Provided data:
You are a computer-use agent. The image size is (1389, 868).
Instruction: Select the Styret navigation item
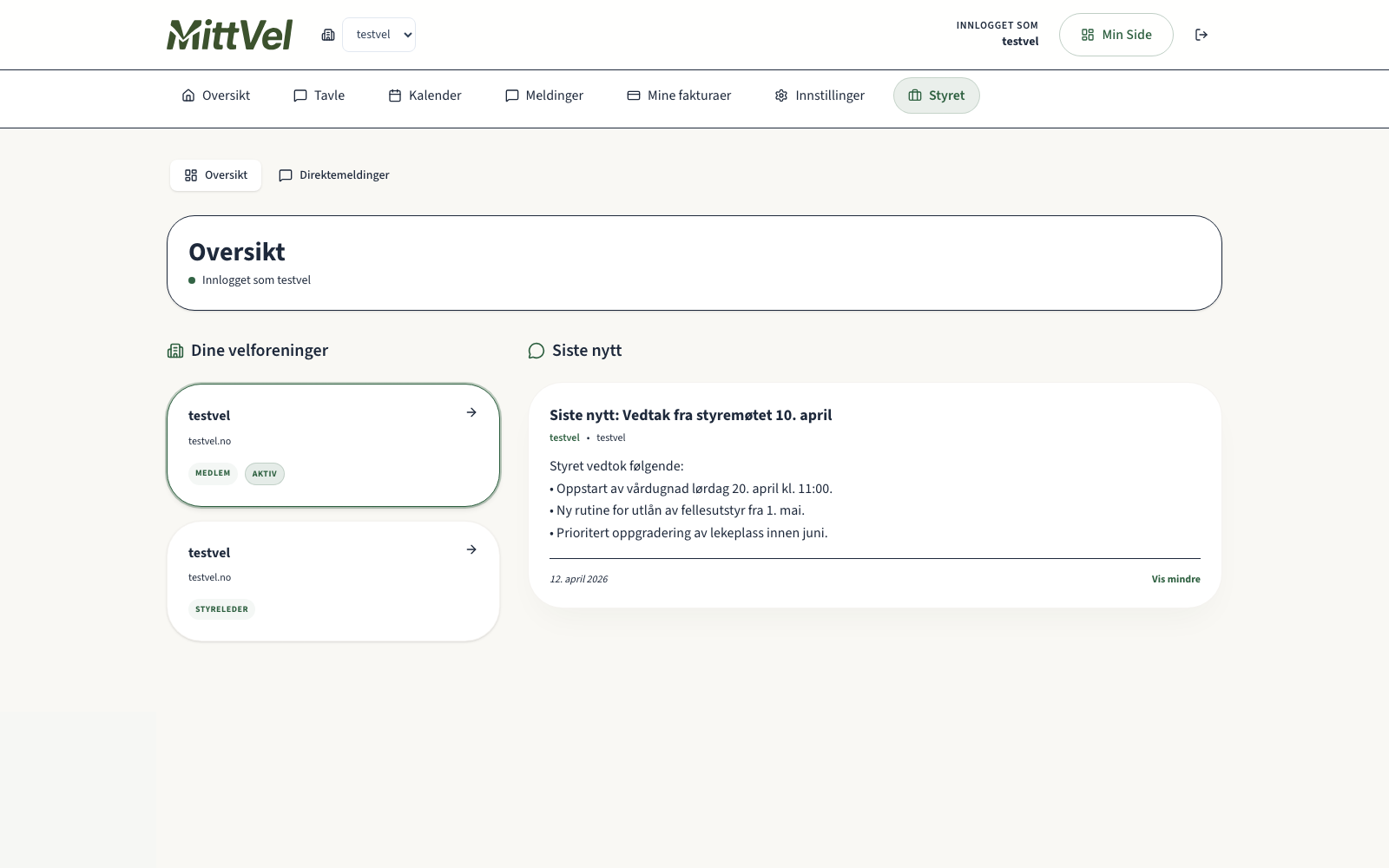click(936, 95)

---

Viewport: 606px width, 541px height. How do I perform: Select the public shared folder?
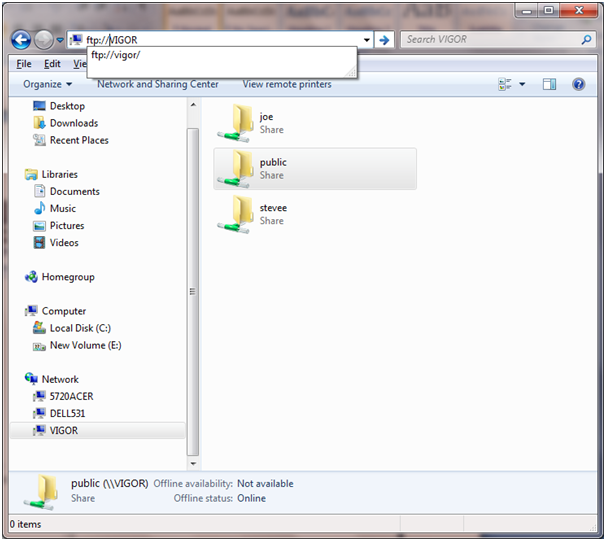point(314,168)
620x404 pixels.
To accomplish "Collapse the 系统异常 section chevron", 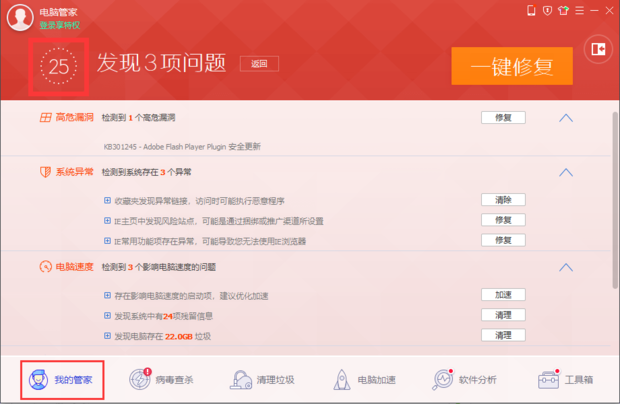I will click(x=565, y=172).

Written problem: In the data from the line containing "You are a computer-use" up to and including the line containing "click(936, 95)", swap "navigation item" for "menu link" and reproduce those lines with everything else unchanged. Omit the pictures from your answer.

Correct result:
You are a computer-use agent. The image size is (1389, 868).
Instruction: Select the Styret menu link
click(936, 95)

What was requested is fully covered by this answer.